Morris essentially contradicted the NCMEC, whose chairman of the board Robbie Callaway, said a day earlier that P2P networks are a significant means of distributing child porn, even if the network operators aren't yet aware of how significant it is. 

"From NCMEC data and interaction with leading law enforcement investigators, we have concluded that the use of file-sharing programs to trade, distribute and disseminate child pornography is significant and growing dramatically," Callaway said in a September 8 comment.   

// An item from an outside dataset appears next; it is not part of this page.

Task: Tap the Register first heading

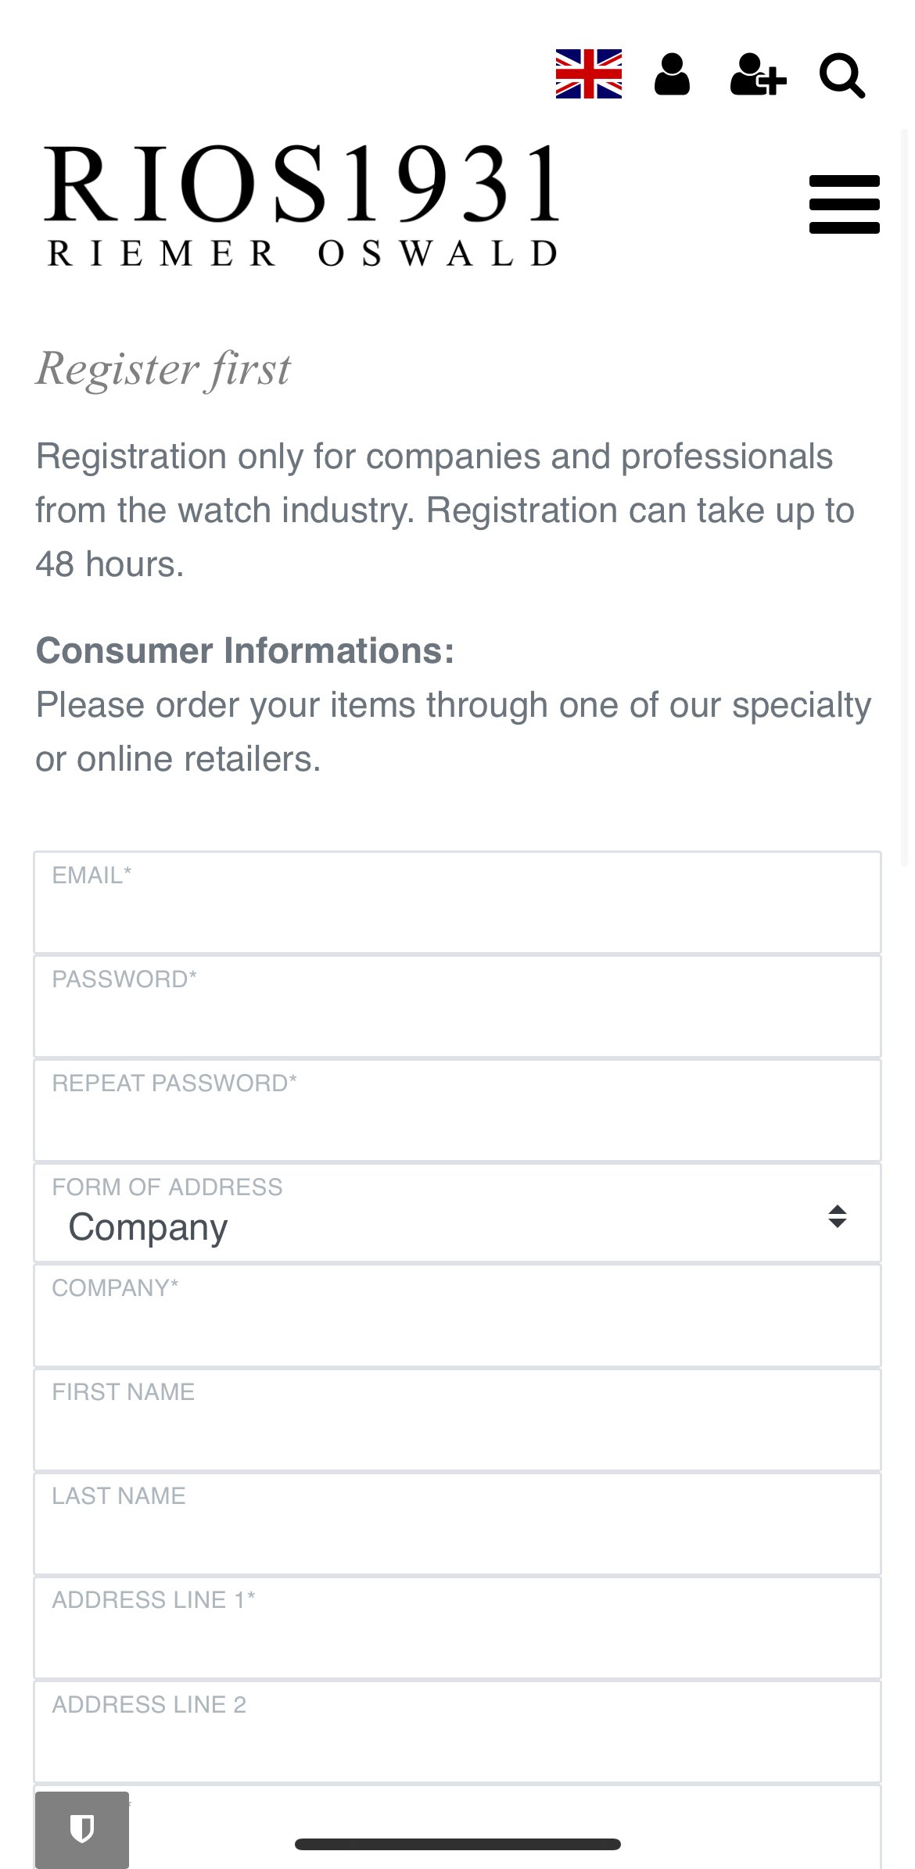Action: point(163,370)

According to Internet.com, the General Accounting Office issued a September 9 report saying youthful P2Pers are at high risk of inadvertent porn exposure in general and child porn in particular, with young surfers hitting innocent keywords like cartoon characters or teen stars and coming up porn at a 34 percent rate, among those the GAO studied. 

Another GAO analysis, according to Internet.com, studied 1,286 titles and file names identified through Kazaa searches of twelve keywords known associated with child porn – and came up 42 percent having child porn images. 

Morris, however, testified to the Judiciary Committee that "the vast majority" of the child porn problem comes from Websites accessed by browser software. He accused those charging the P2P networks with being a conduit for child porn of running a smear campaign trying to stop the P2P networks' users from swapping music and films online.

In fact, according to Morris's testimony, pedophiles learned fast that P2P was "a foolhardy way to pursue their warped ends" of swapping child porn, because they're not anonymous on those networks.

"Law enforcement agencies quickly picked them off and so they retreated back to their sordid encrypted sites, newsgroups and the like," Morris told the Judiciary Committee. "While any amount of child pornography available via P2P software is unacceptable to us, we know of no instance or charge that there is any commercial or organized distribution of such materials using P2P, while many of the thousands of Web sites hosting child pornography do charge for access to these illegal materials, and newsgroups are actively used for illegal private distribution."